▶ [BRIEF]:
Please rewrite the material below as a JSON list of strings, with one string for each line and any blank lines left out.

Rows on where targets appear:
## START

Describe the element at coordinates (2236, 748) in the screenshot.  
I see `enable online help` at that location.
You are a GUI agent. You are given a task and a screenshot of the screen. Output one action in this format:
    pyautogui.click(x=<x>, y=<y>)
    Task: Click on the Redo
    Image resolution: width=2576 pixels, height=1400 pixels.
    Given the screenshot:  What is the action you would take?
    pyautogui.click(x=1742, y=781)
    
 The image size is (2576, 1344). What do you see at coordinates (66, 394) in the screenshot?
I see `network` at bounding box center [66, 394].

## END

▶ [COMPLETED TASK]:
[
  "Describe the element at coordinates (2236, 748) in the screenshot.  ",
  "I see `enable online help` at that location.",
  "You are a GUI agent. You are given a task and a screenshot of the screen. Output one action in this format:",
  "    pyautogui.click(x=<x>, y=<y>)",
  "    Task: Click on the Redo",
  "    Image resolution: width=2576 pixels, height=1400 pixels.",
  "    Given the screenshot:  What is the action you would take?",
  "    pyautogui.click(x=1742, y=781)",
  " The image size is (2576, 1344). What do you see at coordinates (66, 394) in the screenshot?",
  "I see `network` at bounding box center [66, 394]."
]